#### WHAT IS NEEDED
Each entry in the block below needs to be copied out exactly.

(Beginning of DATA EXTRACT)

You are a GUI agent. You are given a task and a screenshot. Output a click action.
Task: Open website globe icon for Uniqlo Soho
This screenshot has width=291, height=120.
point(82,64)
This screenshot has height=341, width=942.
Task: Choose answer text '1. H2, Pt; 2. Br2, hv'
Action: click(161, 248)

(End of DATA EXTRACT)

#### ANSWER SECTION
You are a GUI agent. You are given a task and a screenshot. Output a click action.
Task: Open website globe icon for Uniqlo Soho
This screenshot has width=291, height=120.
point(82,64)
This screenshot has height=341, width=942.
Task: Choose answer text '1. H2, Pt; 2. Br2, hv'
Action: click(161, 248)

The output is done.